● **OBJECTIVE**
Give the part of the listing that opens with its first line and closes with the line containing "pos(1466,731)" as a JSON list of strings, one per line, leaving out blank lines.

-- RECORDS SUPPLIED start --

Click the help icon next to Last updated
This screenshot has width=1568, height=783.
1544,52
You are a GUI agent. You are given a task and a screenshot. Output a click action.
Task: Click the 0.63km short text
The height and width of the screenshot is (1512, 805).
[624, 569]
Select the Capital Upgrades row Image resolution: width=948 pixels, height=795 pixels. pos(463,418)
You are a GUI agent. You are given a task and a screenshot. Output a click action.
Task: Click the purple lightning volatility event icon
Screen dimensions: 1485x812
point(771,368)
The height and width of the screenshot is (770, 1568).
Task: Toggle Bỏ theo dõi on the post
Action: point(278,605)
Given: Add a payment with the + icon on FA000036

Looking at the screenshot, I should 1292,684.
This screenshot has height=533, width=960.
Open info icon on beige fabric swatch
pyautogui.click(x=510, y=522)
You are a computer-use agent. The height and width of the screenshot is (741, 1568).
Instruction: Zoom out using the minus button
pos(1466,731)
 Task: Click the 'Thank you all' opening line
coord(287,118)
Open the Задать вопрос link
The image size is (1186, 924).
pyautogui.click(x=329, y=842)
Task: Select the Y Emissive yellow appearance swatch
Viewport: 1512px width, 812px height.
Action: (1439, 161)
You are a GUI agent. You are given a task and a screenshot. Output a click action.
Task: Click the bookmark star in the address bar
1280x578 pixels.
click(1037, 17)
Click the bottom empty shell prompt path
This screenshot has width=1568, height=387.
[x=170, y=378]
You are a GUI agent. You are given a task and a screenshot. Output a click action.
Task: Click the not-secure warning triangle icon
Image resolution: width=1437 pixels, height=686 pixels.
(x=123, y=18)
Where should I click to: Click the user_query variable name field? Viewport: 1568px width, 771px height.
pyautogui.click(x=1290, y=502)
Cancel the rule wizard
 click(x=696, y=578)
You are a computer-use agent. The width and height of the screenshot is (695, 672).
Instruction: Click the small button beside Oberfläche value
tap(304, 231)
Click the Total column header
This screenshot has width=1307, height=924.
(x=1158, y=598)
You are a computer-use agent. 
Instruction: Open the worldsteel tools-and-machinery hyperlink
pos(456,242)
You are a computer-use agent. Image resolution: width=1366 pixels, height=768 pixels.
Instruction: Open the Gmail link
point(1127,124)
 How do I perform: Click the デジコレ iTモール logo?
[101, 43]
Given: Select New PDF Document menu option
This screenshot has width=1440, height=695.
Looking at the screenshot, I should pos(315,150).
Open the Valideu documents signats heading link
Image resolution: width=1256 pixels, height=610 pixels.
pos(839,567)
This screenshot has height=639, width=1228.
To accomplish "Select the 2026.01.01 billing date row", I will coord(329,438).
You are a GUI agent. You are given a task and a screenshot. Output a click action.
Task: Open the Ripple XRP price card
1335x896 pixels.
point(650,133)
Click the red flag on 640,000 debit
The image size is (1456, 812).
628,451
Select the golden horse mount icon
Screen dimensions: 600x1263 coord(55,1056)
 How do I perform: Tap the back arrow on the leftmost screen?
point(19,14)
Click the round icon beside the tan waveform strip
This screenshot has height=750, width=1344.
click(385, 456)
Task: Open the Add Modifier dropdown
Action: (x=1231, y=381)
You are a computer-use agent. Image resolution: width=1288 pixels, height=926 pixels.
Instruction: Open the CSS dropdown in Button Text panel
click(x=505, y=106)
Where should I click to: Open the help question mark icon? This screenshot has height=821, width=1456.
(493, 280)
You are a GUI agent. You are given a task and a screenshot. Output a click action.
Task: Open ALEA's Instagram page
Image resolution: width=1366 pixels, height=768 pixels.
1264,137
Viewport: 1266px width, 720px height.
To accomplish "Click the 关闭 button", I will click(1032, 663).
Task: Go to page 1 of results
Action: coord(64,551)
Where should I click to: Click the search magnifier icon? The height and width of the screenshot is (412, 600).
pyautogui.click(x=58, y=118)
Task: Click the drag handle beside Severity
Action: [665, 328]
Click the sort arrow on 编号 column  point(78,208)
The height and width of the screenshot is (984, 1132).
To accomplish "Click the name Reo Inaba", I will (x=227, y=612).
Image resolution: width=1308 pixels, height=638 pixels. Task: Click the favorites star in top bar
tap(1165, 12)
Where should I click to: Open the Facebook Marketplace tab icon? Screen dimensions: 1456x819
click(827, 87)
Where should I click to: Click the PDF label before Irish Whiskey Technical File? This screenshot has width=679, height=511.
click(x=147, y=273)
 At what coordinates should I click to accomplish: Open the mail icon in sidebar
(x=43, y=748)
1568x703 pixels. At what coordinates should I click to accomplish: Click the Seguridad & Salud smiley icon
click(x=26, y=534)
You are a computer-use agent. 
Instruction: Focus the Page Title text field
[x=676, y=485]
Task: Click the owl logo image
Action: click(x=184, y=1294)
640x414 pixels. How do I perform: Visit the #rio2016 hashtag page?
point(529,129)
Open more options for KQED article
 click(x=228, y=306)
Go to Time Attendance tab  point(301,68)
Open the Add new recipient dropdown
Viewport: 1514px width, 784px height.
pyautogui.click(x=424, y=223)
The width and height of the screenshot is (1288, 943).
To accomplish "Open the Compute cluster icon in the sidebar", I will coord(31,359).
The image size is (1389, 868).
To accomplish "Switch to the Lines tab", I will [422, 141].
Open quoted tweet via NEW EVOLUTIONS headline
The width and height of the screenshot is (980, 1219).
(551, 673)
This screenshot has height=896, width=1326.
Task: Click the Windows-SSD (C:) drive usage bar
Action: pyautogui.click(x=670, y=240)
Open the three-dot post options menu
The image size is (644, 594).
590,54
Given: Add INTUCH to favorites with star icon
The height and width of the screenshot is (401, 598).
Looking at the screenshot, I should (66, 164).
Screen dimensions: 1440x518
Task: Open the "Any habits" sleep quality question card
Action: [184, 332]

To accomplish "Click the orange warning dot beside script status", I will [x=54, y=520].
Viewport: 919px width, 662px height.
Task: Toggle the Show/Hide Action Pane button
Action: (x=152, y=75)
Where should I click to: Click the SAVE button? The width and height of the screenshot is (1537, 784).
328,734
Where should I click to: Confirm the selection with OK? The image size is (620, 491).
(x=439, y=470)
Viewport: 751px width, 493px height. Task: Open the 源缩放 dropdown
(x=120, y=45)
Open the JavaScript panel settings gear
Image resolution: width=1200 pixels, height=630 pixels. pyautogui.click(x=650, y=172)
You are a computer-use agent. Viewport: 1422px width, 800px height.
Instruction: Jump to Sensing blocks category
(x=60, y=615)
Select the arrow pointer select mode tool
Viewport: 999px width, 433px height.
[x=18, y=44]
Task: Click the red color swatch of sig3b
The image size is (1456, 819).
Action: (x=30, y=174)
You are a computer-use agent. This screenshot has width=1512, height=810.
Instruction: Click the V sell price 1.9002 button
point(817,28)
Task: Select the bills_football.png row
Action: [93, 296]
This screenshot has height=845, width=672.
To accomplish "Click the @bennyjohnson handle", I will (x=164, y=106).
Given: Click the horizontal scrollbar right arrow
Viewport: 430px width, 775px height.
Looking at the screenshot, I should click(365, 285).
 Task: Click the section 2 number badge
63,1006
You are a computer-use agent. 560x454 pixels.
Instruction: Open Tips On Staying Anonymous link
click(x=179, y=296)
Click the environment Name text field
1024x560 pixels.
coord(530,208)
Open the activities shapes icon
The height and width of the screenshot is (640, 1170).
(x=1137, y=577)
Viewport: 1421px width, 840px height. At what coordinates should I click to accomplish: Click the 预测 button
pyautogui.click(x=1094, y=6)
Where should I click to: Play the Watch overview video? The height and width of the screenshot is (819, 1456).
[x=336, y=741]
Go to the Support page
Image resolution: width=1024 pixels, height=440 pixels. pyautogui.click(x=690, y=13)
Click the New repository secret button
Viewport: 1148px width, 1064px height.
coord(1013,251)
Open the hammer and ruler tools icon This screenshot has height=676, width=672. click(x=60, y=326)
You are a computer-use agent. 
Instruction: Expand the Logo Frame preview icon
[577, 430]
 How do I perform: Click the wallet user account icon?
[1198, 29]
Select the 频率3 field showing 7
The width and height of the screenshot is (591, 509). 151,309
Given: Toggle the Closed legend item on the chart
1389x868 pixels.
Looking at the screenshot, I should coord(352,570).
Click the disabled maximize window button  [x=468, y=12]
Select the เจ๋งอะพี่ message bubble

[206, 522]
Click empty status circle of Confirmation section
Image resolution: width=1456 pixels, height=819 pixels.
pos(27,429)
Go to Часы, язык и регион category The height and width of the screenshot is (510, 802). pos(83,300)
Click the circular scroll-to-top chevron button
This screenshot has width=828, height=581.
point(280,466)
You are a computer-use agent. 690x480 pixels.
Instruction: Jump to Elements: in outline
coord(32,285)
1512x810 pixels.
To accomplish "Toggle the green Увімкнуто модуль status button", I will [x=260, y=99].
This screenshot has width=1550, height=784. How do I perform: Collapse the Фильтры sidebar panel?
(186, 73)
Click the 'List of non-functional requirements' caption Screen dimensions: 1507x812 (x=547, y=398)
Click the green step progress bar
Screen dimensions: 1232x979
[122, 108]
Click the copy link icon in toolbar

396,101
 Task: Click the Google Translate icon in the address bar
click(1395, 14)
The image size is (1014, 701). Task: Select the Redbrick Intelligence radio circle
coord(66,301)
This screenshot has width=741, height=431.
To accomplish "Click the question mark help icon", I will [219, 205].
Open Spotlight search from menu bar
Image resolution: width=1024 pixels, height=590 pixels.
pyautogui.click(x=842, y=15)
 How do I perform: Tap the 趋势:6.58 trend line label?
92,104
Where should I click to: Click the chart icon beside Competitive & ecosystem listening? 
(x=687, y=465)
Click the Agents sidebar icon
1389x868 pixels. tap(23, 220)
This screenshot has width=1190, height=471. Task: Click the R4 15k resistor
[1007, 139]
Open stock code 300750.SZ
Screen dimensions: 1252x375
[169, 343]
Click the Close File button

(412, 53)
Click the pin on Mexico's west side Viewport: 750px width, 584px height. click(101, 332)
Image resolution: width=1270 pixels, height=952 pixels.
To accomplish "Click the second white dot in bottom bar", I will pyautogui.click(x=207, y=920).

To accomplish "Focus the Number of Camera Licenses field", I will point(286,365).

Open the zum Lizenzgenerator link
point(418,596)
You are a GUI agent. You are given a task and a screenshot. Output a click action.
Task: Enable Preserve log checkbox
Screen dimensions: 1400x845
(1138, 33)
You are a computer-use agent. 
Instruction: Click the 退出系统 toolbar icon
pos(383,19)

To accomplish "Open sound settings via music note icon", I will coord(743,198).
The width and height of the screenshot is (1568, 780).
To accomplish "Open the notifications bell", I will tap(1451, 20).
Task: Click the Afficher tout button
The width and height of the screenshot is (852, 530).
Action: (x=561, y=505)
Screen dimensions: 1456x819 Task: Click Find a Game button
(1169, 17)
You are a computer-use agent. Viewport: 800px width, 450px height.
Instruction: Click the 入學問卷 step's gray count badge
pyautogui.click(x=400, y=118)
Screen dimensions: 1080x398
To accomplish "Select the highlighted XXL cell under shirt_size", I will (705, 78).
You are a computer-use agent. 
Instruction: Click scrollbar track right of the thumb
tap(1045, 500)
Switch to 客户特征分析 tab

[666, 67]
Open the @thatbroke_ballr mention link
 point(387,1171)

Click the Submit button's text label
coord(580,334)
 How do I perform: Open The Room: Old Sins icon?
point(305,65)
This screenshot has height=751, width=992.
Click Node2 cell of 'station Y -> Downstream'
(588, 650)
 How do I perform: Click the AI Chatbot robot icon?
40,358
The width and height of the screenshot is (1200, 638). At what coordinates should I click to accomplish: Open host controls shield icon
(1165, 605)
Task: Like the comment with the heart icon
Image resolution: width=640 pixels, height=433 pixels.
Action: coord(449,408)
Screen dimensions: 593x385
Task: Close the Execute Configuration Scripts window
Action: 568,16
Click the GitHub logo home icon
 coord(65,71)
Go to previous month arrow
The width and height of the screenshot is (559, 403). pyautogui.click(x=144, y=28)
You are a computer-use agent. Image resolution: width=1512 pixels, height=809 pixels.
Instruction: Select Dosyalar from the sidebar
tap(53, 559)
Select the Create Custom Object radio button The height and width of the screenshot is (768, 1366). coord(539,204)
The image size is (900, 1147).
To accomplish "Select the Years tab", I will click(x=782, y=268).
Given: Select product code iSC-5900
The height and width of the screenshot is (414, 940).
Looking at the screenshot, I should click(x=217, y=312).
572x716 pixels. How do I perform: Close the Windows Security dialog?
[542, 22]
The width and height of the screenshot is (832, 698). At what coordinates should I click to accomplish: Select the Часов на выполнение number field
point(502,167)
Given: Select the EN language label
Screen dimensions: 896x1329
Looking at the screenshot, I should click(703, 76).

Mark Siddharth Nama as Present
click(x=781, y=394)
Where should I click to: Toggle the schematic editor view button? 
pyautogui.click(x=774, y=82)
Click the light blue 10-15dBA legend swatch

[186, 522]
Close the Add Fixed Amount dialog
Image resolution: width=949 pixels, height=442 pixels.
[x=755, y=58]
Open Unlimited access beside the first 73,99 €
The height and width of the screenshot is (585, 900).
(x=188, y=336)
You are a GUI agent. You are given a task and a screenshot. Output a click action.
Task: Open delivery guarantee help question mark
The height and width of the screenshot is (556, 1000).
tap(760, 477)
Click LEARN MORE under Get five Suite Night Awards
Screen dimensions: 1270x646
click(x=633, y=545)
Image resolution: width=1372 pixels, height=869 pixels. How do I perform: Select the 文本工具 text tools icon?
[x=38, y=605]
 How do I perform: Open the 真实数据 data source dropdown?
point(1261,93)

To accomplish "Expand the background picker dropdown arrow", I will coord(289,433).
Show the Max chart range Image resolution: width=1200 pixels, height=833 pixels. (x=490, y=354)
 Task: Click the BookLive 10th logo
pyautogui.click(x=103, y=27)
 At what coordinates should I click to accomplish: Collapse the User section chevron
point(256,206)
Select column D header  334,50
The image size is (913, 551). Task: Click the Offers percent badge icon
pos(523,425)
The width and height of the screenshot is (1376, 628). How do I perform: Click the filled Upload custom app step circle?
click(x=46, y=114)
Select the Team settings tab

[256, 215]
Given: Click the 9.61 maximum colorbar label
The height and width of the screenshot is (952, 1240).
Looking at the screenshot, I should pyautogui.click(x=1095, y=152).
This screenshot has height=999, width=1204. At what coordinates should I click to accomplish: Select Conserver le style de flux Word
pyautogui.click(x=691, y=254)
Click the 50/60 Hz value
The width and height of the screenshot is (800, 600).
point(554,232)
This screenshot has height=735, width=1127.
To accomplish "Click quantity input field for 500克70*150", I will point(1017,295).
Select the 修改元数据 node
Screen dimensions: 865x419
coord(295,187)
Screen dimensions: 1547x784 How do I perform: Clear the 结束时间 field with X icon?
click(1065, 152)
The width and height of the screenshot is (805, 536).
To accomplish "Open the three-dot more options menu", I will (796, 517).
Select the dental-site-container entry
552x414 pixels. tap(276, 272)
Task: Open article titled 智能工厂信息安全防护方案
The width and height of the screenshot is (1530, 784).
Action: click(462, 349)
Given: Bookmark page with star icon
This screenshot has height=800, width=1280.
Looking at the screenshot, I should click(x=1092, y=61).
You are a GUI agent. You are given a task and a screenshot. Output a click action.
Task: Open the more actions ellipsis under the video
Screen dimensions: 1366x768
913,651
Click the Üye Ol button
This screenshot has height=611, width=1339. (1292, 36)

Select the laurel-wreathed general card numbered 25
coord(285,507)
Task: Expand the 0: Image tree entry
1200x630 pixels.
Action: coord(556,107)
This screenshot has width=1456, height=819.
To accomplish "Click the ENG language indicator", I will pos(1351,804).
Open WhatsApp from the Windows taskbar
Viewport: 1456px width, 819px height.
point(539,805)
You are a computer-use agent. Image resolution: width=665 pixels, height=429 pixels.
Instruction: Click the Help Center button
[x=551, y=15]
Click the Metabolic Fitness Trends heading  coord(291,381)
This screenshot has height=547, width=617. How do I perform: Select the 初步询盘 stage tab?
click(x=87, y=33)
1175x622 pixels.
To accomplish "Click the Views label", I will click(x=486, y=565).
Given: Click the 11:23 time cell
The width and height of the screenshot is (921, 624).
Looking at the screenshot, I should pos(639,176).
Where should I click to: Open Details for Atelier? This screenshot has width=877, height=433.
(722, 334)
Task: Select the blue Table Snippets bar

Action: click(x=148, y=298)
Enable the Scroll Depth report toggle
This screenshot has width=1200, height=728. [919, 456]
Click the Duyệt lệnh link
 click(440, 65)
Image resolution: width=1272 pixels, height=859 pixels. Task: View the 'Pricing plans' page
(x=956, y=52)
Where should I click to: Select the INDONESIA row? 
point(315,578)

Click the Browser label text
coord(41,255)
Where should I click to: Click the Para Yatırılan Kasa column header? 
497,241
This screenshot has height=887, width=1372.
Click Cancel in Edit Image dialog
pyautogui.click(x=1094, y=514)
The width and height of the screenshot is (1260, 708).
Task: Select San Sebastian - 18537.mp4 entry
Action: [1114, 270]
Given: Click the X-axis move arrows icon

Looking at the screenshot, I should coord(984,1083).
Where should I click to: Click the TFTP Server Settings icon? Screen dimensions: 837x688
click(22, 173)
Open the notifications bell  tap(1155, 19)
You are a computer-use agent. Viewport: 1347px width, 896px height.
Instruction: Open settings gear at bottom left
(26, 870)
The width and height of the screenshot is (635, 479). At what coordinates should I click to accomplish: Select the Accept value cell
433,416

-- RECORDS SUPPLIED end --

● **FINAL RESULT**
[
  "Click the help icon next to Last updated",
  "This screenshot has width=1568, height=783.",
  "1544,52",
  "You are a GUI agent. You are given a task and a screenshot. Output a click action.",
  "Task: Click the 0.63km short text",
  "The height and width of the screenshot is (1512, 805).",
  "[624, 569]",
  "Select the Capital Upgrades row Image resolution: width=948 pixels, height=795 pixels. pos(463,418)",
  "You are a GUI agent. You are given a task and a screenshot. Output a click action.",
  "Task: Click the purple lightning volatility event icon",
  "Screen dimensions: 1485x812",
  "point(771,368)",
  "The height and width of the screenshot is (770, 1568).",
  "Task: Toggle Bỏ theo dõi on the post",
  "Action: point(278,605)",
  "Given: Add a payment with the + icon on FA000036",
  "Looking at the screenshot, I should 1292,684.",
  "This screenshot has height=533, width=960.",
  "Open info icon on beige fabric swatch",
  "pyautogui.click(x=510, y=522)",
  "You are a computer-use agent. The height and width of the screenshot is (741, 1568).",
  "Instruction: Zoom out using the minus button",
  "pos(1466,731)"
]